Una triste senilità: X.

Primo capitolo di una trilogia proseguita con Pearl e MaXXXine, X è dedicato all'intramontabile femminilità e, più in generale, a un certo immaginario dell'America profonda di fine anni Settanta. Prodotto da A24, il film si colloca nel solco del new horror che guarda al passato del genere per rielaborarlo in chiave contemporanea: l'eco di Non aprite quella porta e dello slasher anni '70 è evidente, ma non si tratta di un semplice omaggio nostalgico; piuttosto, di un esercizio consapevole di riscrittura in cui erotismo, violenza e riflessione sullo sguardo si intrecciano in modo programmatico.
La vicenda segue un gruppo di giovani cineasti e interpreti che partono per la campagna texana con l'obiettivo di girare un film pornografico "di qualità" lontano da occhi indiscreti. Affittano una dependance presso una fattoria isolata, di proprietà di una coppia di anziani, Howard e Pearl, che fin da subito incarnano un mondo diverso rispetto ai protagonisti: religioso, represso, segnato dal peso del tempo e dalla frustrazione. Il contrasto tra la vitalità ostentata dei ragazzi, ambiziosi, liberi, convinti di poter piegare anche il porno a una pretesa artistica, e il rancore silenzioso dei padroni di casa genera una tensione che si tradurrà, nel corso della notte, in una spirale di violenza slasher. La trama procede così su binari riconoscibili, senza affidarsi a colpi di scena particolarmente innovativi, ma mantiene un buon controllo del ritmo, alternando preparazione psicologica e scoppio improvviso dell'orrore.

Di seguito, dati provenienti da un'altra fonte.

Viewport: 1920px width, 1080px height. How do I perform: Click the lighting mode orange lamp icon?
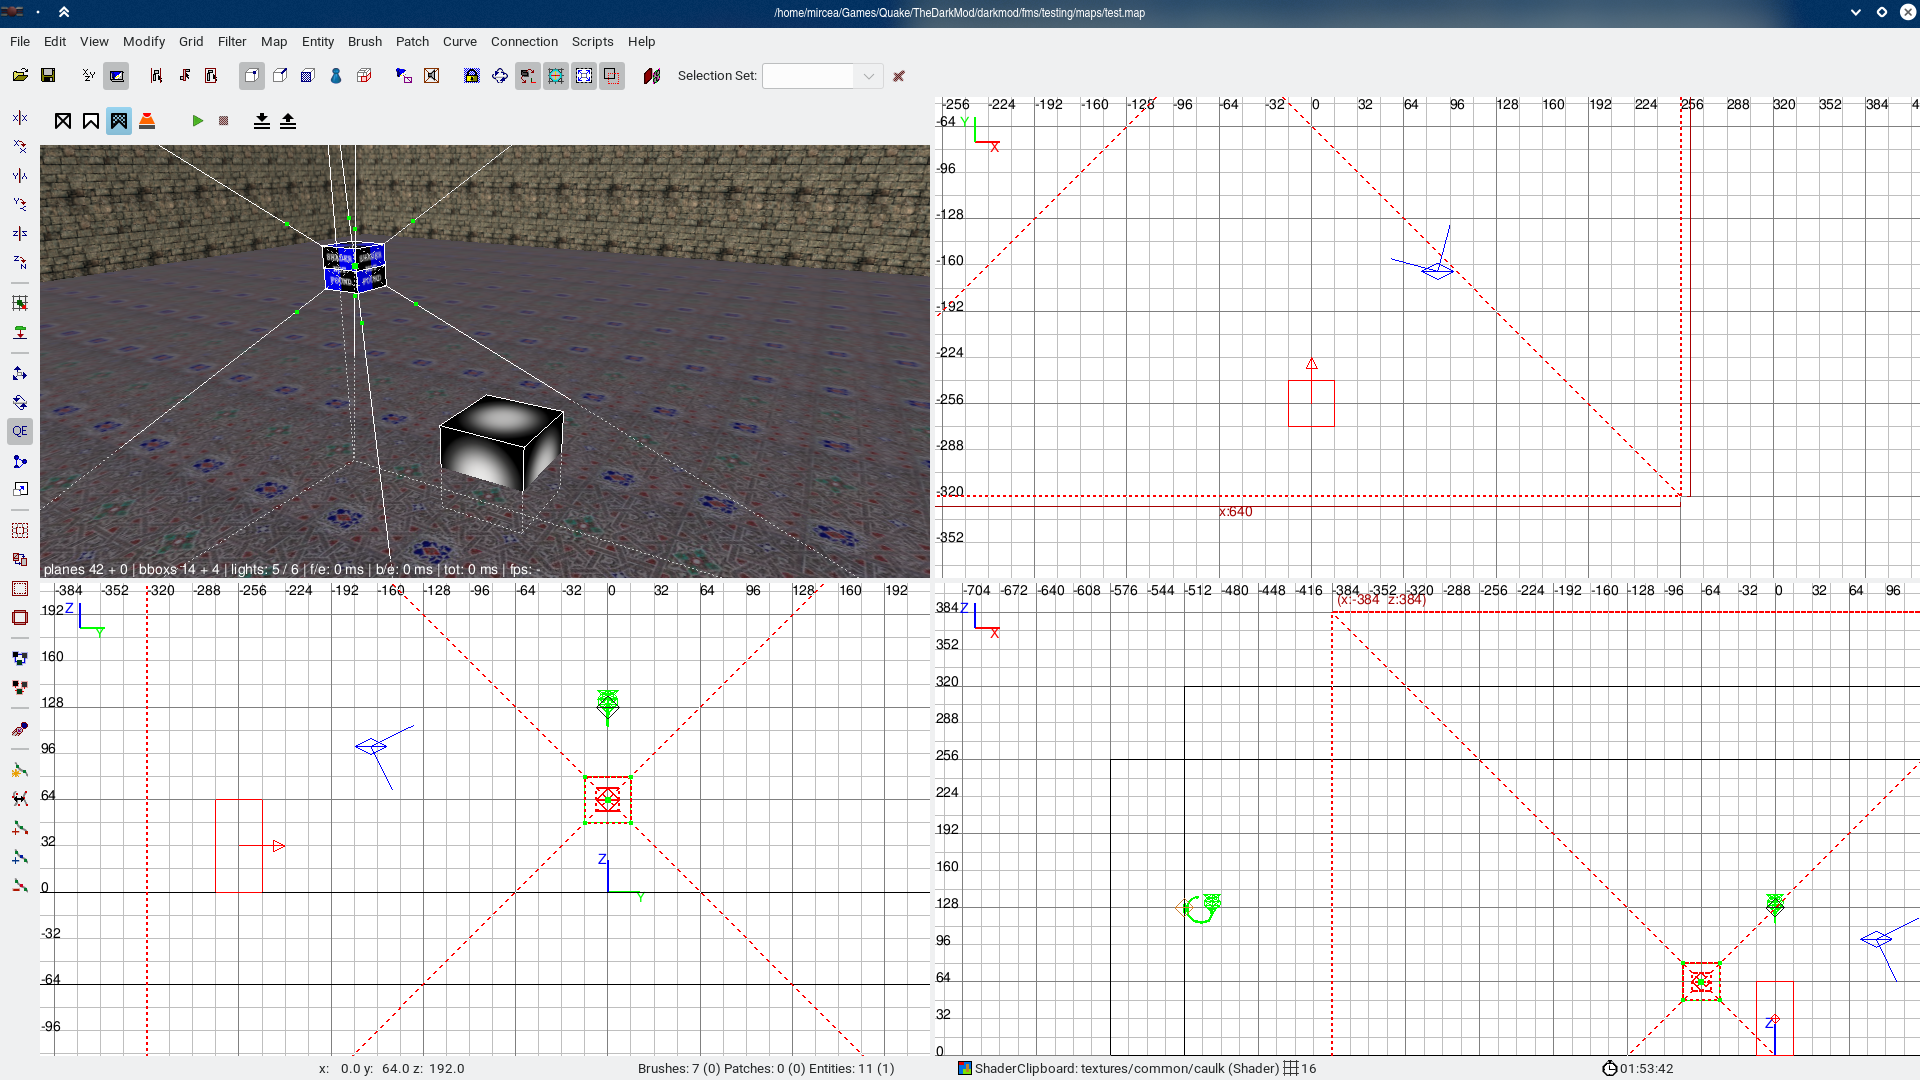tap(147, 121)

Da un lato c'è il corpo giovane, esibito, capitalizzato, trasformato in merce visiva dentro e fuori il set pornografico; dall'altro il corpo anziano di Pearl, segnato dal decadimento, dal desiderio ancora vivo, ma non più corrisposto dallo sguardo altrui. La scelta di affidare a Mia Goth sia il ruolo di Maxine sia quello di Pearl rende esplicita la dimensione speculare delle due figure: ciò che la prima è, la seconda è stata; ciò che la prima sogna, la seconda rimpiange. In questo gioco di doppi, il porno diventa una metafora del cinema stesso: macchina che consuma corpi, li illumina finché servono, li abbandona quando smettono di essere funzionali al desiderio dello spettatore. Molto interessante anche la scelta metacinematografica per riflettere sul cinema di genere contemporaneo, con l'aspirazione di coniugare intrattenimento e autorialità e innalzare lo slasher e il porno a oggetti degni di un discorso critico sofisticato.
Il primo capitolo della trilogia è sicuramente un'opera consapevole, raffinata nella confezione e dotata di un discorso tematico interessante, ma non riesce sempre a portare alle estreme conseguenze le proprie premesse. Il citazionismo, per quanto colto, talvolta grava sulla freschezza dell'operazione, dando l'impressione di un film che preferisce rielaborare con grande eleganza codici preesistenti piuttosto che tentare una vera rottura. Pur non raggiungendo lo statuto di capolavoro né rivoluzionando i codici del genere, si afferma come un tassello significativo nel panorama dell'horror contemporaneo e come un'ottima porta d'ingresso a una trilogia che, nel suo complesso, ambisce a trasformare un immaginario slasher apparentemente familiare in un dispositivo di riflessione più ampio e stratificato.